The opinion will thus likely block current and future orientated research and will have considerable implications for the use of data in developing and training AI. It is unlikely that at the time of consent, biobanks will have anticipated that its data will be used specifically for training and developing AI. Thus, any projects seeking to use data from Italian biobanks for this purpose must either have budget and resources for recontact and reconsent or the data cannot be used. If the data cannot be used, then any resulting tool cannot be used on populations in Italy.
European Health Data Space
National efforts, of which one of our authors (DM) is involved, are ongoing to develop a national workable solution to the current situation. Until such solutions are found and implemented, Italian biobanks must grapple with the implications of the Garante’s opinion. The restrictiveness of this opinion is even more stark when one considers that it came just 1 month after the introduction of the proposed regulation for EHDS. Introduced in May 2022, the EHDS is proposing to create a legal obligation to share electronic health data, if certain conditions are met. Under the draft proposal, electronic health data is broadly defined and includes electronic health records, genetic data, and population-based health data. Unlike the GDPR which only applies to personal data, the legal framework of the draft EHDS also applies to anonymous data.

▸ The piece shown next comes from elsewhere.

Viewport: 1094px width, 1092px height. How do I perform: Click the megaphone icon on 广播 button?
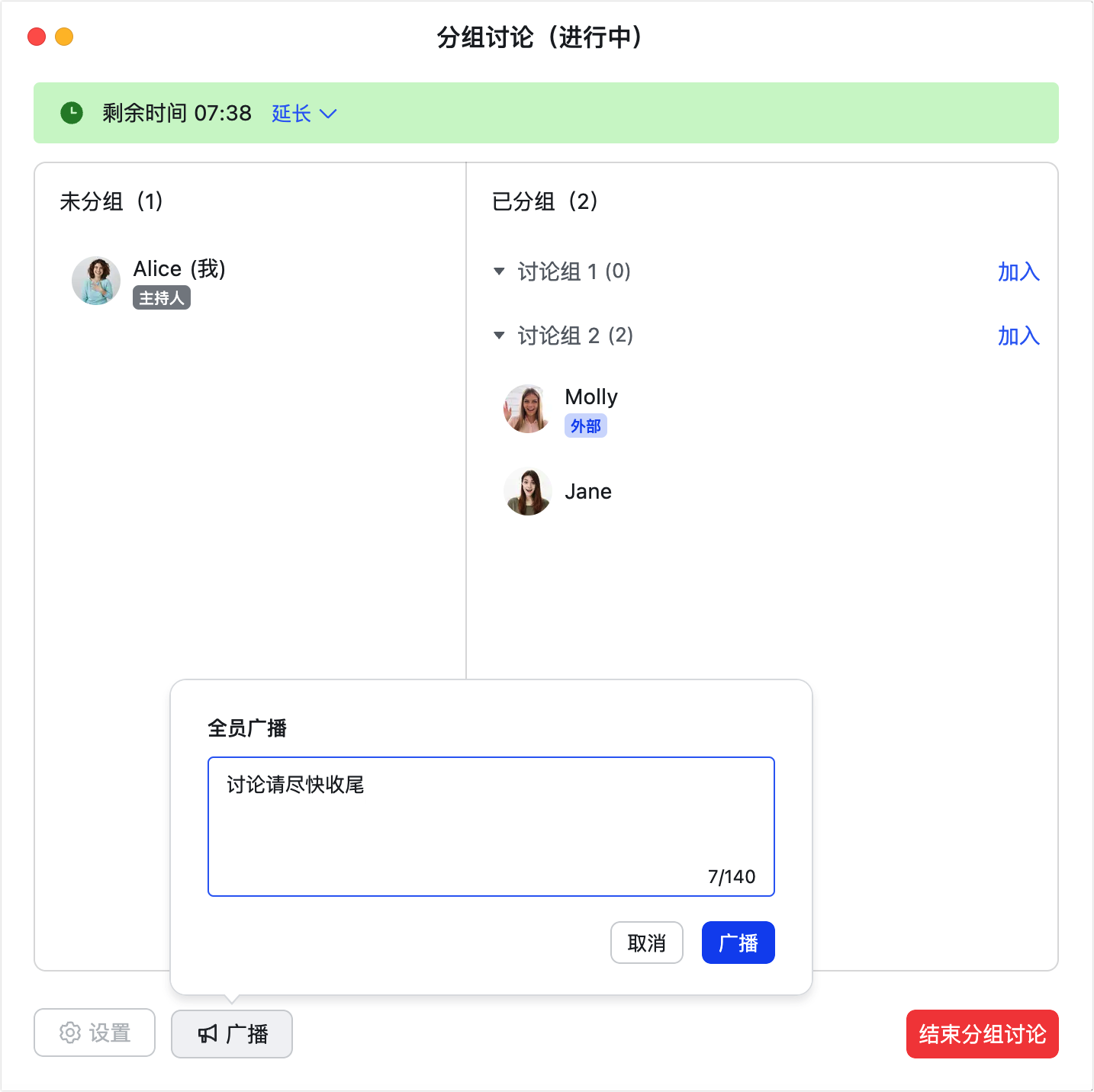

Under the draft EHDS, a data user (defined as any natural or legal person), can apply for access to the electronic health data from a data holder (defined as any natural or legal person, which is an entity or a body in the health or care sector or performing research in relation to these sectors). This electronic health data may be personal data (and come within the GDPR) or anonymous data (and thus outside of the GDPR). Access can be provided for if the use falls under one of the eight specified purposes, as described in Recital 1 ‘that would benefit the society such as research, innovation, policy-making, patient safety, personalised medicine, official statistics or regulatory activities’. The draft EHDS is also proposing a change to how decisions related to access are made. Under the GDPR, this would have been made by the data controller, but under the EHDS, it will be made by a new independent body to be established in each member state, called a Health Data Access Body (HDAB).
To request access from the HDAB, an applicant is required to provide a detailed explanation of the purpose of the data use; description of the requested data; if anonymous data cannot be made available must justify the need for pseudonymised data; (undefined) safeguards to prevent unauthorized use and the rights and interests of the data holder and natural persons; estimated time period data is required; and details on a secure processing environment. If the application includes a request for personal data, it must provide detail on how the processing complies with the GDPR. Article 44 of the draft EHDS makes the importance of data minimization and purpose limitation in the HDAB’s assessment clear. Finally, an applicant should also provide information on any applicable ethical aspects. Although undefined, one would assume this relates to national ethical requirements if the processing of the data is for research.
The draft EHDS not only makes the intention to make data available clear, but also that it should be done within certain time frames. The HDAB must make an assessment within 2 months of receiving an application, a time-limit that can be extended by 2 months for complex applications. Once an application has been approved, a data permit is issued specifying the terms and conditions of the data use. The data holder must then make the data available to the data user within 2 months through a secure processing environment (for a legal analysis of the draft EHDS, see Slokenberga 2022). Thus, the time frame from receipt of application to receiving the data could be as little as 4 months.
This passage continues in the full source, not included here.